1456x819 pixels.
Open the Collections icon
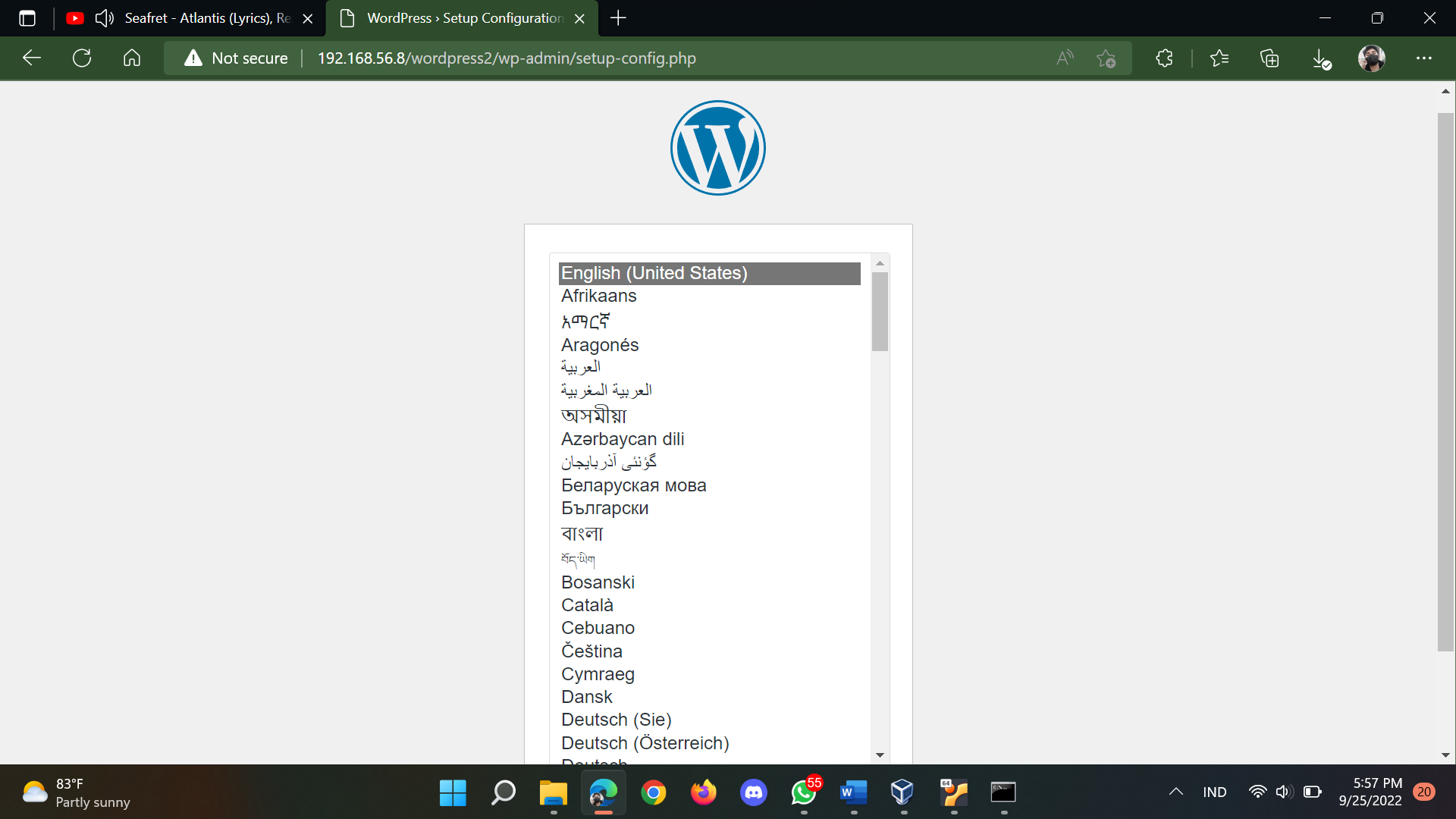click(1269, 58)
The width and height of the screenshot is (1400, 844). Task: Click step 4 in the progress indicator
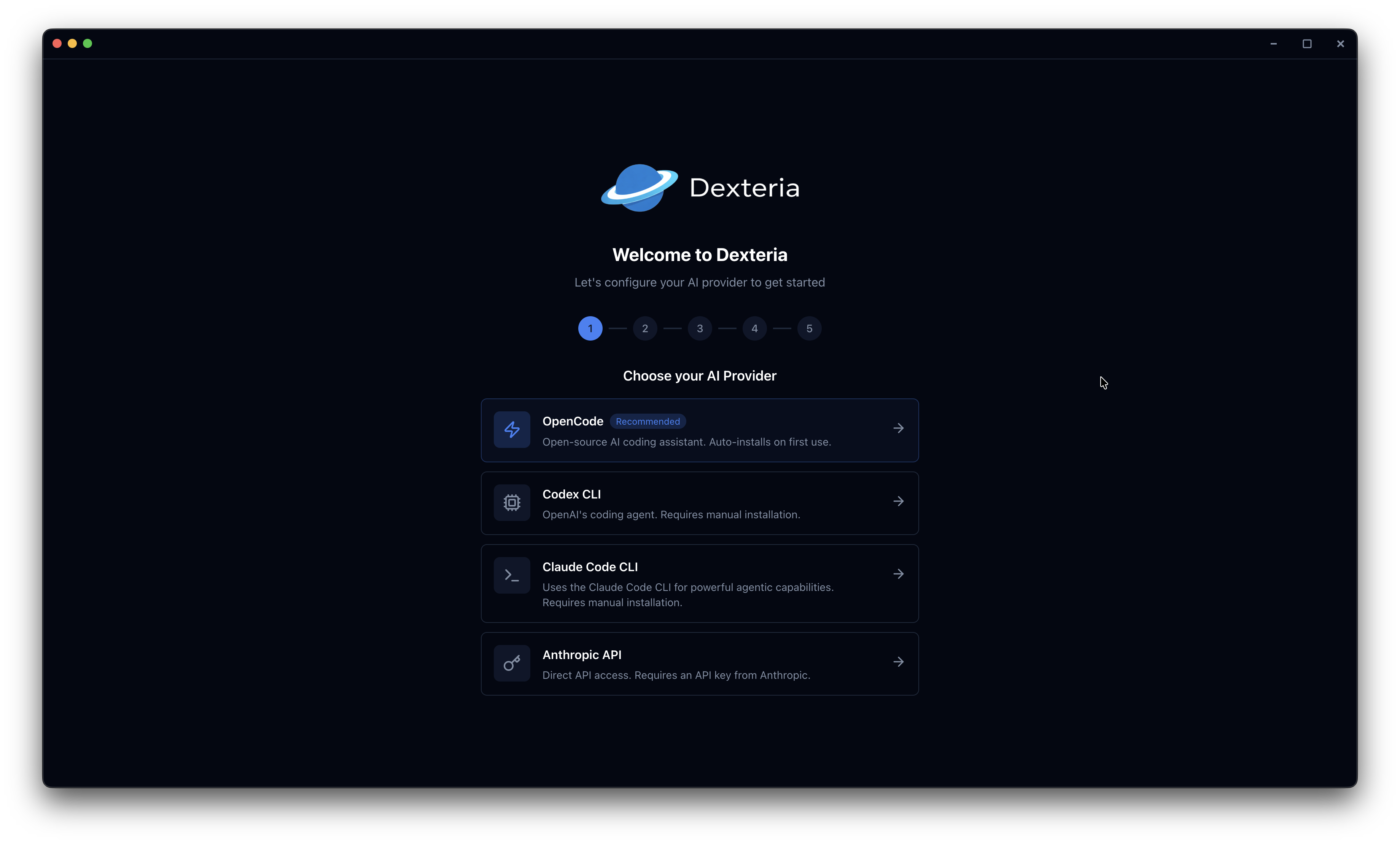click(x=754, y=328)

*Work task*
Reproduce exactly the lines that run from the line holding "Open the Collections icon" through the final line of the entries, and omit every picture.

*Solution to this task*
Open the Collections icon
click(1269, 58)
The width and height of the screenshot is (1400, 844). Task: Click step 4 in the progress indicator
click(x=754, y=328)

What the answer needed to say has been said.